Implementation of Perlin Noise on GPU
An Independent study
(Fall 2007)
by
LEENA KORA
Abstract:
The aim of my independent study was to implement Perlin noise on GPU
using Cg and compare old method of producing Perlin Noise with the new
improved method.
Explaination:
Noise is an important building
block for adding natural looking variety to procedural textures. In the
real world, nothing is perfectly uniform, and noise provides a
controlled way of adding this randomness to our shaders. Perlin noise
is one way of generating an effecient random noise.
Perlin's noise has following characteristics.
- It produces a repeatable pseudorandom value for each input value.
- It has known range.
- It doesn't show obvious repeating patterns.
- Its spatial frequency is invariant under translation.
- It has band-limited spatial frequency.
Old Perlin Noise algorithm is as follows
1. Given an input point
2. For each of its neighboring grid points:
Pick a "pseudo-random" direction vector
Compute linear function (dot product)
3. Linearly combine with a weighted sum, using a cubic ease curve in each dimension, such as 3t2-2t3,
as the interpolant. so the fade function in the below implementation returns " t*t*(3.0-2.0*t)"
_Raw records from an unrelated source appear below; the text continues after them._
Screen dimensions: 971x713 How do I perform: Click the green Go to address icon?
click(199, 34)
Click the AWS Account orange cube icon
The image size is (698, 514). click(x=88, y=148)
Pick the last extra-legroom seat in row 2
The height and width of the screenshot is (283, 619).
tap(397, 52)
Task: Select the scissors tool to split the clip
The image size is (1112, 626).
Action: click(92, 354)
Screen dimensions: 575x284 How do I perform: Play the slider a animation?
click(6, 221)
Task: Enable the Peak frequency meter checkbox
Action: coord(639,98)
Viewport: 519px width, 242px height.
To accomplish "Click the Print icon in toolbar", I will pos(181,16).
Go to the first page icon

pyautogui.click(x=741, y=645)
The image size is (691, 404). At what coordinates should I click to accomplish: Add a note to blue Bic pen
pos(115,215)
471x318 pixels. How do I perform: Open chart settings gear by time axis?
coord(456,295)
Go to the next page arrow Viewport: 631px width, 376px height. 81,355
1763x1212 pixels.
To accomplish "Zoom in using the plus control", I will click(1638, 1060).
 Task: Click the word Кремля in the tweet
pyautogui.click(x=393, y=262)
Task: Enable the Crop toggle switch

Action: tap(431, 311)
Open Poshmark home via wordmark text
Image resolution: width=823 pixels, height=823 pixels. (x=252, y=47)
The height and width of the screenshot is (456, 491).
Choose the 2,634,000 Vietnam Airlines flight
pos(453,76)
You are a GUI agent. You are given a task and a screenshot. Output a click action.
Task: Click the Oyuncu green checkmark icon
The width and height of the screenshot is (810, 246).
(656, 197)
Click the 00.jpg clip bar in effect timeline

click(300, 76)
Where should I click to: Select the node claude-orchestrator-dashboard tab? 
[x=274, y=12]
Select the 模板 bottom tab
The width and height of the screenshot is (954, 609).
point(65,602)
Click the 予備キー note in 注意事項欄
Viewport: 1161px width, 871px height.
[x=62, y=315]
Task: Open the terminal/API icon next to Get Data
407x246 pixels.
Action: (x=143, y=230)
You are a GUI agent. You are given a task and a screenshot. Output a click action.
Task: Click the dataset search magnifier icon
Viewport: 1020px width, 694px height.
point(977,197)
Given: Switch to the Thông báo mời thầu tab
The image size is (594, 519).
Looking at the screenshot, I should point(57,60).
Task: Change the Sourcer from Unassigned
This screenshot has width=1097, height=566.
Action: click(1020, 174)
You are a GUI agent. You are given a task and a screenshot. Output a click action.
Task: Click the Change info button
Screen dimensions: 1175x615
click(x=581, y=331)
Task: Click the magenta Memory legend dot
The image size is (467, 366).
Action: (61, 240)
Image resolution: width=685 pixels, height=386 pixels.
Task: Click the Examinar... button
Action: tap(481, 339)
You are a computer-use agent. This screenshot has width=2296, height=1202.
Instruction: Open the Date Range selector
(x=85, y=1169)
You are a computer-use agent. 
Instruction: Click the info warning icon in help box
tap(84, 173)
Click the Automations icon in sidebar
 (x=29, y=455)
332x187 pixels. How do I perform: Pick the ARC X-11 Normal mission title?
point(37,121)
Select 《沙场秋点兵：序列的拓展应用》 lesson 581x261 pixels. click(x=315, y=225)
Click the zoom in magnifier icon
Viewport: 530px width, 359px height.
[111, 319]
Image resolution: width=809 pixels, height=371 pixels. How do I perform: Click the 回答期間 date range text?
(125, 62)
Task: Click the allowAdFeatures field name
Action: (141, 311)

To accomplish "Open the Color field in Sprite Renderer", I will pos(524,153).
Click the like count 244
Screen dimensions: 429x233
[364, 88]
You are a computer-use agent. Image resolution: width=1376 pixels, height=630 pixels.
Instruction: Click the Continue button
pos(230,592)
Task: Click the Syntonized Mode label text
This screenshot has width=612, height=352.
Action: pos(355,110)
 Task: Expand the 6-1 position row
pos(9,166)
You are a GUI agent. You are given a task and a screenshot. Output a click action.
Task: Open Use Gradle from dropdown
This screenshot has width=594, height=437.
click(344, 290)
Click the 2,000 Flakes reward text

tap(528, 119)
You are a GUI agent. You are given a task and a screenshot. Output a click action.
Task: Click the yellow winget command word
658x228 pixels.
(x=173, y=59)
4)To compute the pseudo-random gradient, we can first precompute a table of permutations P[n], and a
table of gradients G[n].
New Perlin Noise algorithm is as follows
This algorithm has two main stages.
1) The first stage generates a repeatable
pseudorandom value for every integer (x,y,z) position in 3D space.
Improved Perlin noise algorithm uses a hash function. The hash function
is based on a permutation table that contains the
integers from 0 to 255 in random order.First table is indexed based on
the x-coordinate of the position. Then the y coordinate is added to the
value at this position in the table, and the result is used to look up
in the table again. After this
process is repeated for the z cordinate, the result is a pseudorandom
integer for every possible (x, y, z) position.
2) In the second stage, this pseudorandom integer is
used to index into a table of 3D gradient vectors. In the improved
algorithm, only eight different gradients are used. A scalar value is
calculated by taking the dot product
between the gradient and the functional position
within the noise space. The final value is obtained by interpolating
between the noise values for each of the neighboring eight points in
space.
So the fade function in the below implementation returns "t*t*t*(t*(t*6.0-15.0)+10.0)".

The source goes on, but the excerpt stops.